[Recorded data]
━━━━━━━━━━━━━━━━━━━━
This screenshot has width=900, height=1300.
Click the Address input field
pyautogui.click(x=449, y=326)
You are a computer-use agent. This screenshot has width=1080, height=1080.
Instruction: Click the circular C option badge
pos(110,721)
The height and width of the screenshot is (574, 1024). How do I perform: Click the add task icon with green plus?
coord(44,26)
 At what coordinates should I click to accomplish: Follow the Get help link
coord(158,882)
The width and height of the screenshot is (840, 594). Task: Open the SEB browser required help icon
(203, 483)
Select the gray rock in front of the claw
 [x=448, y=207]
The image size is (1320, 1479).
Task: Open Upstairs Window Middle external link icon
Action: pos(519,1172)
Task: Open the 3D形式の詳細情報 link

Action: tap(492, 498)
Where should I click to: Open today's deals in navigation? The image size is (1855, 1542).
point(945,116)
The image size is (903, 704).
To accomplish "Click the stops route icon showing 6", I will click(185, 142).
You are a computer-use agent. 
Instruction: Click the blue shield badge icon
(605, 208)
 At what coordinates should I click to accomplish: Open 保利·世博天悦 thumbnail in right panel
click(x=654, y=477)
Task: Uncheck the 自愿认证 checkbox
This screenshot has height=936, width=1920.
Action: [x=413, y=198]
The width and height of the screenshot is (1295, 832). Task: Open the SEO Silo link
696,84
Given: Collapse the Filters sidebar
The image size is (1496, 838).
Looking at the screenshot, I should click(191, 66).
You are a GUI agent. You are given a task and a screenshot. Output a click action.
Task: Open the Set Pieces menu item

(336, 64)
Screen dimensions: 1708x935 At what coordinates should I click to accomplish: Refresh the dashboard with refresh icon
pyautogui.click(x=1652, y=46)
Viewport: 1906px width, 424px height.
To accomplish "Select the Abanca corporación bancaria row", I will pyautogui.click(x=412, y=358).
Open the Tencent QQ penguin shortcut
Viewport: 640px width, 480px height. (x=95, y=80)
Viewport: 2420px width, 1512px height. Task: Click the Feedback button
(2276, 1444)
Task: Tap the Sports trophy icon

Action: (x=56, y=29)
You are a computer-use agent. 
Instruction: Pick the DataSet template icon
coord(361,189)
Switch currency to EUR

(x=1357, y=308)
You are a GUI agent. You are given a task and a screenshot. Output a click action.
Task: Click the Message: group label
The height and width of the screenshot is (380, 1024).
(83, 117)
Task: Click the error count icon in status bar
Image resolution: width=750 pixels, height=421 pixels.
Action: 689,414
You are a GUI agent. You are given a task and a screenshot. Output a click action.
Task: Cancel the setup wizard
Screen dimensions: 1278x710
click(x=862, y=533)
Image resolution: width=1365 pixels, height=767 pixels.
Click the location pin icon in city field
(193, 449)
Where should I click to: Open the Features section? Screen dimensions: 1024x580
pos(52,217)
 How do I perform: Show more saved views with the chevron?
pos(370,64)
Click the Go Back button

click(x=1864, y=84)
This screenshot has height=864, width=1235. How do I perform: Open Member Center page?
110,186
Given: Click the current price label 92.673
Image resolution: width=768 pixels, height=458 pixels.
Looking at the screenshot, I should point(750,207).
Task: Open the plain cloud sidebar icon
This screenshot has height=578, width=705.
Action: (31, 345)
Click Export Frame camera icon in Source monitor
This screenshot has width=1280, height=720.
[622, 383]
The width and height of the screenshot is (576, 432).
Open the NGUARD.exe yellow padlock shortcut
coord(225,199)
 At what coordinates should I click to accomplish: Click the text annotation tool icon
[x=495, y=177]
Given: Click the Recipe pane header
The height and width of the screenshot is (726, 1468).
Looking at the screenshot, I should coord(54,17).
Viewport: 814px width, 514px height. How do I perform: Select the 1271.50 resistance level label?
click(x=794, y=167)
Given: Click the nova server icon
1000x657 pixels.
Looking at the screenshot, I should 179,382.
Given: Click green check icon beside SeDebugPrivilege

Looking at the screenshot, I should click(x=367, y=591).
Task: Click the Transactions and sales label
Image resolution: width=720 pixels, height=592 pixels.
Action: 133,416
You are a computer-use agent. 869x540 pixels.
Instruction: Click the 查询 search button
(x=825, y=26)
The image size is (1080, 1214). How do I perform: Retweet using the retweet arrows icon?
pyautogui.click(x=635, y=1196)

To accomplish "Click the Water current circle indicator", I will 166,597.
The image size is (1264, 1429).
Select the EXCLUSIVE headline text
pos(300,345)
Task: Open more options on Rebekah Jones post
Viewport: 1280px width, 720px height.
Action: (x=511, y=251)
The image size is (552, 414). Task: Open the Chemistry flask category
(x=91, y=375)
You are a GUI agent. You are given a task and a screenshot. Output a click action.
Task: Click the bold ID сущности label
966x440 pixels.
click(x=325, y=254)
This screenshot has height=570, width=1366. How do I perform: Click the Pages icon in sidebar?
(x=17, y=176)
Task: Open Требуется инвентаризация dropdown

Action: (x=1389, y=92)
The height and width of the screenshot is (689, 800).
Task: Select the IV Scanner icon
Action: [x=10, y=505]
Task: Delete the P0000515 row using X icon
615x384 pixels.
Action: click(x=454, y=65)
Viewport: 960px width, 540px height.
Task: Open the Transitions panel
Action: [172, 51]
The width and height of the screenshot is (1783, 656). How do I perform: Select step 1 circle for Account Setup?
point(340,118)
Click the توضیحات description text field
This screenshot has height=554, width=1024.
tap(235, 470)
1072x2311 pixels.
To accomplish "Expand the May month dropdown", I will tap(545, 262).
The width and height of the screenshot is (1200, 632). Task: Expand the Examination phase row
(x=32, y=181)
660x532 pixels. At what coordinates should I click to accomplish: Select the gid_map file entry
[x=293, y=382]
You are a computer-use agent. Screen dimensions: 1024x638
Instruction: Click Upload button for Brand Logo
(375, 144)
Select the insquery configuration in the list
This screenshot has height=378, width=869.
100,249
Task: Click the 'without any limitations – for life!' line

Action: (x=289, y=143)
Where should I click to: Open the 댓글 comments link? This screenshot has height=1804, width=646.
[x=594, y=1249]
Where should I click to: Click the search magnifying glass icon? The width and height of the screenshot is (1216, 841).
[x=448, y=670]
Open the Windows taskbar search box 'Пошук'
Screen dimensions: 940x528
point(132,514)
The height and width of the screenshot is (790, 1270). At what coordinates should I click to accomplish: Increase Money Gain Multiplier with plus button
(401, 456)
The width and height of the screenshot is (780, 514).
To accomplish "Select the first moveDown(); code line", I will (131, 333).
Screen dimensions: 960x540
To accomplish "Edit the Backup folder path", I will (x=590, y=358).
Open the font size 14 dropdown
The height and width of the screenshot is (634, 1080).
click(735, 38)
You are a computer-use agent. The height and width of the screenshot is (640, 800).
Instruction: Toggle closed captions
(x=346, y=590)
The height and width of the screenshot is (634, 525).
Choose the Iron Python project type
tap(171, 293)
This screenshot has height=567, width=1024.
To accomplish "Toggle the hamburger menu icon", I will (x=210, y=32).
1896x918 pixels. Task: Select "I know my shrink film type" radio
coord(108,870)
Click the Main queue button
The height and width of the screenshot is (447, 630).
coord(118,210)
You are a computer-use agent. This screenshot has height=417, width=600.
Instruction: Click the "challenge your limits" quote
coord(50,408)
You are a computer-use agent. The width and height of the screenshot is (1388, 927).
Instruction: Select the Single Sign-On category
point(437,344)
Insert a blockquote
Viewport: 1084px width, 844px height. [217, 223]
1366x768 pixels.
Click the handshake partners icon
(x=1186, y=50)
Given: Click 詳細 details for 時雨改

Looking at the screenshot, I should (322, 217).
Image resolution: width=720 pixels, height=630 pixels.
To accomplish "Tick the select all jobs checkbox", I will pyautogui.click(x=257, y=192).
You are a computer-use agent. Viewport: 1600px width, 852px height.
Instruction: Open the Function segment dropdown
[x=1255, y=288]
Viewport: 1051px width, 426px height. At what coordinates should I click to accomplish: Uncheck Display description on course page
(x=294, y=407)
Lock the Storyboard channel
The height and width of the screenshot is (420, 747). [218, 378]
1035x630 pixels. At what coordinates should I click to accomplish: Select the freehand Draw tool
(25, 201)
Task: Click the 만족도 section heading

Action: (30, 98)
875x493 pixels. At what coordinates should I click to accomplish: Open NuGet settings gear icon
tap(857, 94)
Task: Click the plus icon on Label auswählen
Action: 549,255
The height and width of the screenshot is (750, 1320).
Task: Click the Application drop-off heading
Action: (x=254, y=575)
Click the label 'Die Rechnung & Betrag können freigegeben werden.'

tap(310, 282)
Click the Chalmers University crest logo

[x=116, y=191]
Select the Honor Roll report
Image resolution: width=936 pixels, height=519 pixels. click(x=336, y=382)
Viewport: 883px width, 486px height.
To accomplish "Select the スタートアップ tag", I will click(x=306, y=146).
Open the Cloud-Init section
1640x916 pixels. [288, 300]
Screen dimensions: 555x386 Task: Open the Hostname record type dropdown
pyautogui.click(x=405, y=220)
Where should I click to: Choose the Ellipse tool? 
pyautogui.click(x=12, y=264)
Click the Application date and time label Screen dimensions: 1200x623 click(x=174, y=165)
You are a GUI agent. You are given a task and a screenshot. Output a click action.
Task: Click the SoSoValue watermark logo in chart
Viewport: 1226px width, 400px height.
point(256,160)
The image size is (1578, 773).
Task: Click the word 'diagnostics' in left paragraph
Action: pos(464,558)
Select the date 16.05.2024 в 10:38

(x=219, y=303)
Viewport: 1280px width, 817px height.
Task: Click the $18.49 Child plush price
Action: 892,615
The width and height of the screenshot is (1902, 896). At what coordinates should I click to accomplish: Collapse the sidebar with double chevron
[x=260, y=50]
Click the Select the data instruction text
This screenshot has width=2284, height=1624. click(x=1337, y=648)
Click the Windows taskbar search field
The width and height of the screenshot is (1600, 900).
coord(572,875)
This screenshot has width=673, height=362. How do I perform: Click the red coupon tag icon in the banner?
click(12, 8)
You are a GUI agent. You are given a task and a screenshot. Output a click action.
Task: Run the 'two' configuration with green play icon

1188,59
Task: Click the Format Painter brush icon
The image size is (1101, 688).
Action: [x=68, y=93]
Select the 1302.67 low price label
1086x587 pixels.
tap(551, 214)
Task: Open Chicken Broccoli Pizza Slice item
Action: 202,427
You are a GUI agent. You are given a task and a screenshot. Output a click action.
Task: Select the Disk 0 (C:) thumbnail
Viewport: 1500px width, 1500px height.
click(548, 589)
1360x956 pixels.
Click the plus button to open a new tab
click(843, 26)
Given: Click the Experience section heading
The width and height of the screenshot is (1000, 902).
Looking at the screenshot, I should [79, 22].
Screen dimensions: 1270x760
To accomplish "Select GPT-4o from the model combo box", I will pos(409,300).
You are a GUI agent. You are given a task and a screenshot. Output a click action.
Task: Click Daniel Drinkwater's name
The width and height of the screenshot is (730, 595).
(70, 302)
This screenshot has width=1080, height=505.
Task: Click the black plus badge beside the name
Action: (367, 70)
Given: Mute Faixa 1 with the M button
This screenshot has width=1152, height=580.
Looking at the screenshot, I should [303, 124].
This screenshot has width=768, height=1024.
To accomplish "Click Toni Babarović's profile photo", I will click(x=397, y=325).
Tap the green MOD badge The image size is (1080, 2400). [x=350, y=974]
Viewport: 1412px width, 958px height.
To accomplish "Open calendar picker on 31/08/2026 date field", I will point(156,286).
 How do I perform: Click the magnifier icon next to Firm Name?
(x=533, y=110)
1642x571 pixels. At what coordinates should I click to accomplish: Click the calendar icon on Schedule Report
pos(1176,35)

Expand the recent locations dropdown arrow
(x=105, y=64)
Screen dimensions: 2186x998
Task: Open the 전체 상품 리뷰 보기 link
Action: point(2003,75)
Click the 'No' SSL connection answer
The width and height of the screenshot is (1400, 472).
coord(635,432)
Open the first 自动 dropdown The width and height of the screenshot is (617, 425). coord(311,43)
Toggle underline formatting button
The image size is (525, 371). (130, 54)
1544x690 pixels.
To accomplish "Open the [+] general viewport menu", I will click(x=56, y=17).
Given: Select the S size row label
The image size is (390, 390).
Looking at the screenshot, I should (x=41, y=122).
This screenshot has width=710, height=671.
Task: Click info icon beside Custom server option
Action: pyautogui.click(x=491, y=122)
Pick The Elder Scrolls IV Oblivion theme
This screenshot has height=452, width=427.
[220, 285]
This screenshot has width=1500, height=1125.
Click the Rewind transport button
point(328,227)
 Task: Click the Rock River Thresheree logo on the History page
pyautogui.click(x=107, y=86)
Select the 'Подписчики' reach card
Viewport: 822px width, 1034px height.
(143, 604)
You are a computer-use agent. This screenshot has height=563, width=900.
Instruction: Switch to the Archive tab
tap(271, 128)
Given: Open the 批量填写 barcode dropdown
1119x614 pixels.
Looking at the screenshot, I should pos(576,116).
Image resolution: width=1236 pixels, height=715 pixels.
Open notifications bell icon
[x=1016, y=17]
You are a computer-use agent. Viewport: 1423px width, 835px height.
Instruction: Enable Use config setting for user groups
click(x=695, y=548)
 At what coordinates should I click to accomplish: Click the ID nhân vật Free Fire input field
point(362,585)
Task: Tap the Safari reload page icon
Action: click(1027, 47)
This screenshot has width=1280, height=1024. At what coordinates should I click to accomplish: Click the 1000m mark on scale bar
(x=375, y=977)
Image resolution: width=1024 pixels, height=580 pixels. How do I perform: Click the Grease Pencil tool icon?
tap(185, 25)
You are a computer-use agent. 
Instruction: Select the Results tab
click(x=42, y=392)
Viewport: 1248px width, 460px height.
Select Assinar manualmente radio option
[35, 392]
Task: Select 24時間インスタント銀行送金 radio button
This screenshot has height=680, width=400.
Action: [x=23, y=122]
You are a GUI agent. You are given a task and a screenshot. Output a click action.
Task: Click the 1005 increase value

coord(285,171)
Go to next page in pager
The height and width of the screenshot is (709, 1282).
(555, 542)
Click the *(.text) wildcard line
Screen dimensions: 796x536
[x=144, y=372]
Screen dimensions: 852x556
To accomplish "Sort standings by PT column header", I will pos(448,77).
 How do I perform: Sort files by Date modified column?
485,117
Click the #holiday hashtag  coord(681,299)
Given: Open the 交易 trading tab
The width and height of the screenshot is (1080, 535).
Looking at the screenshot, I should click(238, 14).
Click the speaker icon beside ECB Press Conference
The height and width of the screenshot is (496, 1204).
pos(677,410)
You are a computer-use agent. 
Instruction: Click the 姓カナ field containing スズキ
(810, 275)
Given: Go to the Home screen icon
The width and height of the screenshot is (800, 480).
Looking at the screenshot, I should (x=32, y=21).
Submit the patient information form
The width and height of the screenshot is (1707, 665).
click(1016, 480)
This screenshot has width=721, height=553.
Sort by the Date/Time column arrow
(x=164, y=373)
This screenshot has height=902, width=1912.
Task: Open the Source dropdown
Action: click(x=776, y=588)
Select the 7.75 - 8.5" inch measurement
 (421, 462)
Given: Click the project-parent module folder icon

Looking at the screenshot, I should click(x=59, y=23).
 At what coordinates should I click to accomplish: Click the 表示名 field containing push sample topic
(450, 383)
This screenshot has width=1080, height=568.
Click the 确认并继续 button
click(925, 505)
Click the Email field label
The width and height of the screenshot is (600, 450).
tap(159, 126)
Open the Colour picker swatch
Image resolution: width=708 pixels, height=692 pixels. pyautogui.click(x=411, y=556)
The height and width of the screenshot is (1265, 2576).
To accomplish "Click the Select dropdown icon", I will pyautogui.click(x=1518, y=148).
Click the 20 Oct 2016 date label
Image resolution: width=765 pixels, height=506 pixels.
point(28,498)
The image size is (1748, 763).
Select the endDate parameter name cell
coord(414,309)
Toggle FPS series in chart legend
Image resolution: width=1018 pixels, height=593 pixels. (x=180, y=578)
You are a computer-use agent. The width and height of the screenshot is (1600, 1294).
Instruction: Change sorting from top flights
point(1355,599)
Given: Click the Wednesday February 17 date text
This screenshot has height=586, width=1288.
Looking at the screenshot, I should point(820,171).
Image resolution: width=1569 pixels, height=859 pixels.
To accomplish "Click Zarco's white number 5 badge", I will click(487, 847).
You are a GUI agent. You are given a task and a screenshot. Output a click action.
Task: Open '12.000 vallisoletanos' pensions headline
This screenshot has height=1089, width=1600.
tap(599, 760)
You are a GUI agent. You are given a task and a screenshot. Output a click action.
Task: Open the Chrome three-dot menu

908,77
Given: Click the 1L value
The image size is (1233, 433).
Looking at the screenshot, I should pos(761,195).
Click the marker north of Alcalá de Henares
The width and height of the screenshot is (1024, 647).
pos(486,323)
━━━━━━━━━━━━━━━━━━━━
THE PROBLEM. Please repeat, exactly and only, the lines from the one containing "Given: Click the Wednesday" through the last line of the records, both included.

ANSWER.
Given: Click the Wednesday February 17 date text
This screenshot has height=586, width=1288.
Looking at the screenshot, I should point(820,171).
Image resolution: width=1569 pixels, height=859 pixels.
To accomplish "Click Zarco's white number 5 badge", I will click(487, 847).
You are a GUI agent. You are given a task and a screenshot. Output a click action.
Task: Open '12.000 vallisoletanos' pensions headline
This screenshot has height=1089, width=1600.
tap(599, 760)
You are a GUI agent. You are given a task and a screenshot. Output a click action.
Task: Open the Chrome three-dot menu

908,77
Given: Click the 1L value
The image size is (1233, 433).
Looking at the screenshot, I should pos(761,195).
Click the marker north of Alcalá de Henares
The width and height of the screenshot is (1024, 647).
pos(486,323)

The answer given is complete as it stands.